Hi George,
Thanks for your suggestion!
The purpose of this SP, which is scheduled using a job to run every 3 hours currently, is to delete records older than 15 days. (Spam e-mails)
Roughly daily it gains about a 100,000 spam e-mails in this table.
Currently got around 1.5 million records.
tblQuarantine has the main fields of the e-mail, and a msgID field links to another table that has the messages.
The application adding records is smart enough to recognize if a msg body matches another e-mail's msg body, so one msgID may be used for multiple quarantine records.
So my SP actually runs three loops:
1) Mark the Expire bit as 1 for all that are over 15 days old.
2) Delete all records that have the Expire set as 1
3) look for orphan msgid records in the msg table.
All three go through 500 records at a time because the process can take a while at midnight when all of a sudden a 100,000 records need to be deleted, and we want to make sure the tables are available for the application to add records in the mean time.. between two 500 batches.
I also limited the process to 30,000, because I don't want the load to run so long to possibly cause issues.
I have it grab datetime before and after the SP and email it to me.
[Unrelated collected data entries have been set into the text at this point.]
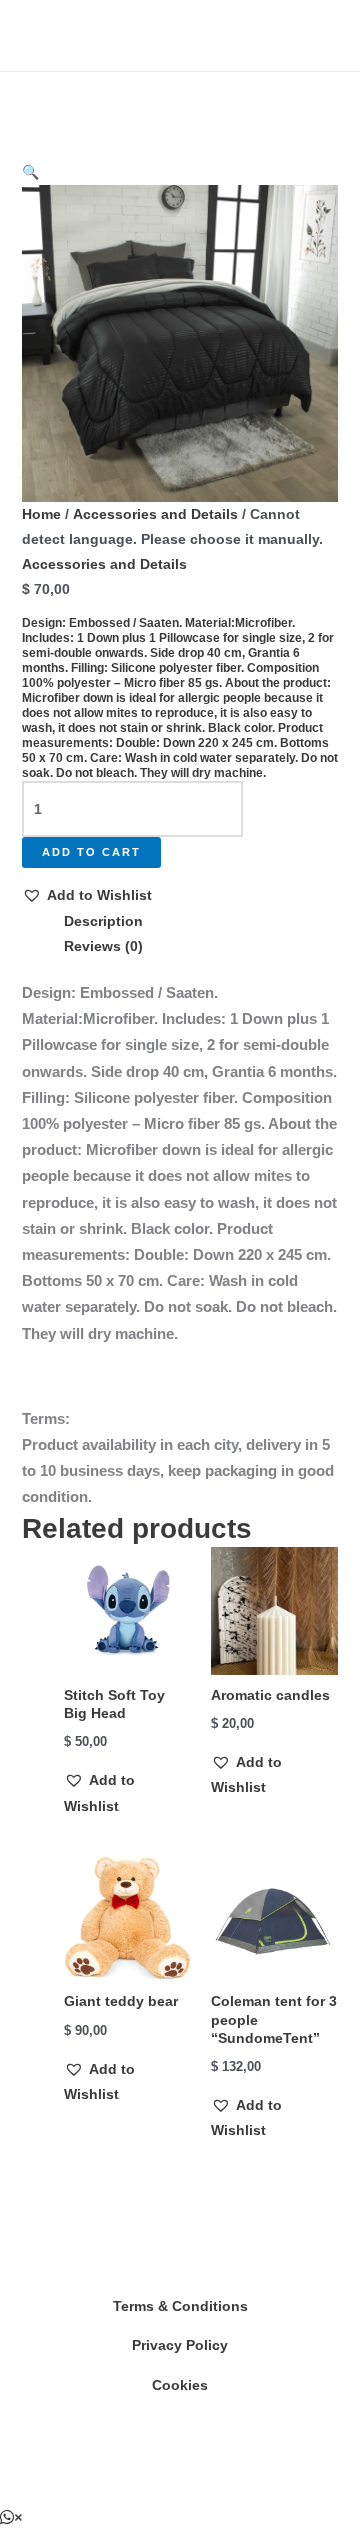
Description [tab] (103, 921)
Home (41, 514)
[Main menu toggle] (44, 35)
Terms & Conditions (180, 2306)
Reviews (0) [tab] (103, 946)
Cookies (180, 2385)
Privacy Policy (180, 2345)
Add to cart (91, 852)
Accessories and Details (155, 514)
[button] (30, 172)
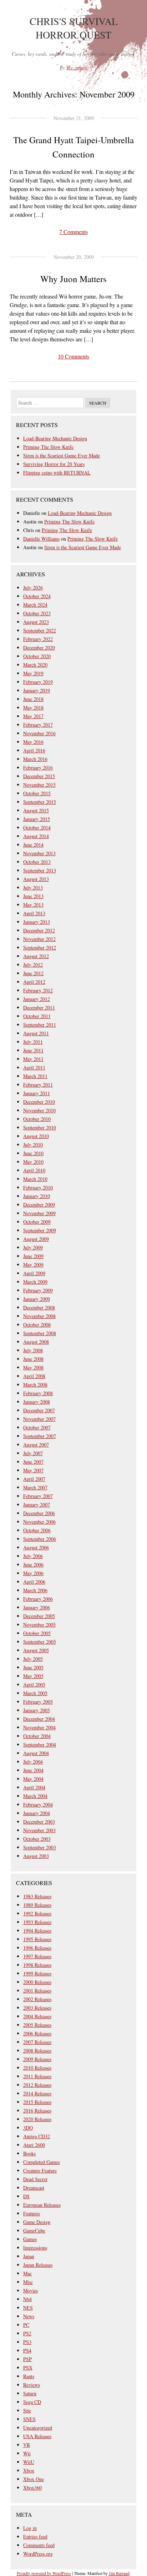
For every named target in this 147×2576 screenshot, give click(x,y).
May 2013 (33, 904)
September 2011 (39, 1024)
So currently, when no records are found to be deleted at all, it takes 37 seconds to run. Too long!
With 60 records deleted, it takes 61 seconds.
At midnight, 30,000 quarantine and 30,000 msgID deletion took 27 minutes!!
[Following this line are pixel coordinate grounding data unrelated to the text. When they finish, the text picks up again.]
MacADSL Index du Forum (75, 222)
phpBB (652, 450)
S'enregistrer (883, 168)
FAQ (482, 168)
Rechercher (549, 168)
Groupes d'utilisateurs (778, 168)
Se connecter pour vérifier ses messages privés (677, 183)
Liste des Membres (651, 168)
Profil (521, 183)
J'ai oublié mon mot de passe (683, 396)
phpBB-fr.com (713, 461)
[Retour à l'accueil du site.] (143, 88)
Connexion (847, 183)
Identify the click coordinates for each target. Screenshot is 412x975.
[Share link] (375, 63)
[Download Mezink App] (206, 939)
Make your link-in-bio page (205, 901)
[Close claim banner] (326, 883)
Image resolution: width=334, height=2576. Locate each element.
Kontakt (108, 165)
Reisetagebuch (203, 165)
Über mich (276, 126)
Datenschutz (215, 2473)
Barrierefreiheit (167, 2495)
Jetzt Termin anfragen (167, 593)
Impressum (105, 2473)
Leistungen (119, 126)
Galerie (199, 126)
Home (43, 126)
So for the sp_helpindex on tblQuarantine I get:
Code:
EmailFrom nonclustered located on PRIMARY EmailFrom
EmailTo nonclustered located on PRIMARY EmailTo
MsgDate nonclustered located on PRIMARY MsgDate
MsgID nonclustered located on PRIMARY MsgID
QuarID clustered, unique, primary key located on PRIMARY QuarID
RejectID nonclustered located on PRIMARY RejectID
ServerID nonclustered located on PRIMARY ServerID
Subject nonclustered located on PRIMARY Subject
So for marking expired, I have:
Code:
SET ROWCOUNT 500
SET @RowCountHolder = 0
delete_more1:
-- PRINT 'delete1 processing marking expired ones' + '[marked:'+CAST(@CountDeleted AS VARCHAR(10)) + ']'
SET @msg = @msg + 'D1:'+CAST(@CountDeleted AS VARCHAR(10))
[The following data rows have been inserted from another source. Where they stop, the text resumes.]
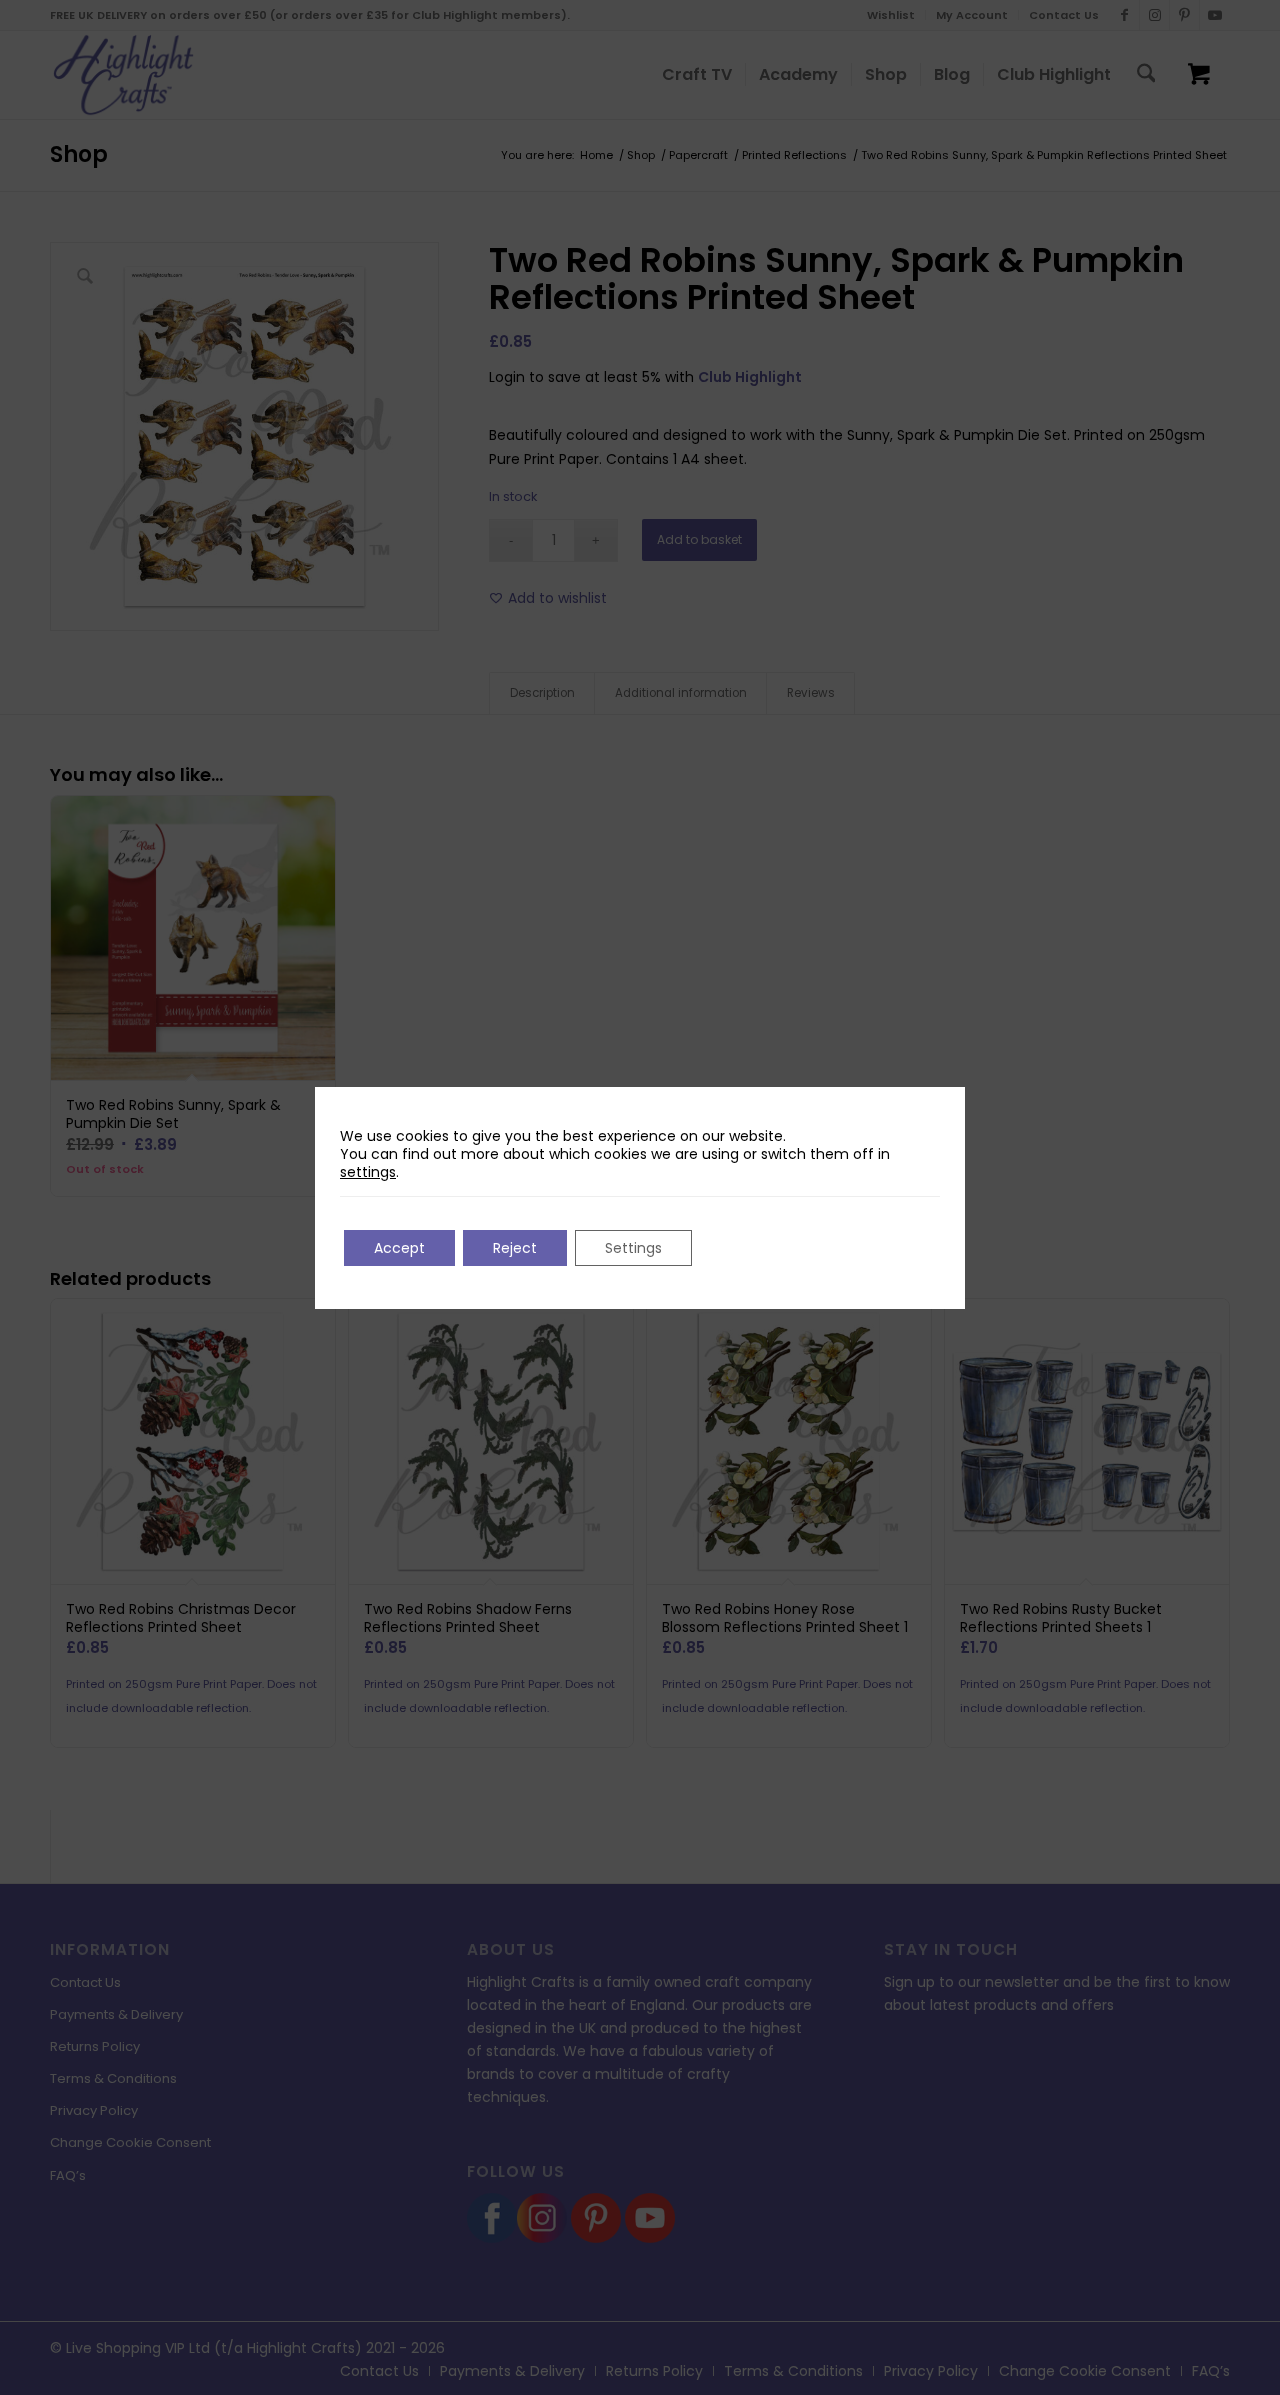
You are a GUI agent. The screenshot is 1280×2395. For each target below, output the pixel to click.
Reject (515, 1248)
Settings (633, 1248)
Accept (399, 1248)
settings (368, 1172)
UPDATE tblQuarantine SET Expire = 1 WHERE ((DATEDIFF(day, MsgDate, GETDATE()) > 15) AND (Expire <> 1))
SET @RowCountHolder = @@ROWCOUNT
SET @msg = @msg + '-Prcsd:' + CAST(@RowCountHolder AS VARCHAR(10)) + '<br>'
SET @CountDeleted = @CountDeleted + 500
IF @RowCountHolder < 1 GOTO delete_more1_skip
IF ((@RowCountHolder > 0) AND (@CountDeleted < 30001)) GOTO delete_more1
delete_more1_skip:
SET ROWCOUNT 0
SET @CountDeleted = 0
SET @RowCountHolder = 0
SET @msg = @msg + 'T1:' + CAST((SELECT CONVERT(VARCHAR,GETDATE(),8)) AS VARCHAR(100)) + '<BR>'
Then to delete actual records:
Code:
-- PRINT 'delete_more2 is next'
SET ROWCOUNT 500
delete_more2:
-- PRINT 'delete2 processing actually deleting from quarantine' + '[marked:'+CAST(@CountDeleted AS VARCHAR(10)) + ']'
SET @msg = @msg + 'D2:'+CAST(@CountDeleted AS VARCHAR(10))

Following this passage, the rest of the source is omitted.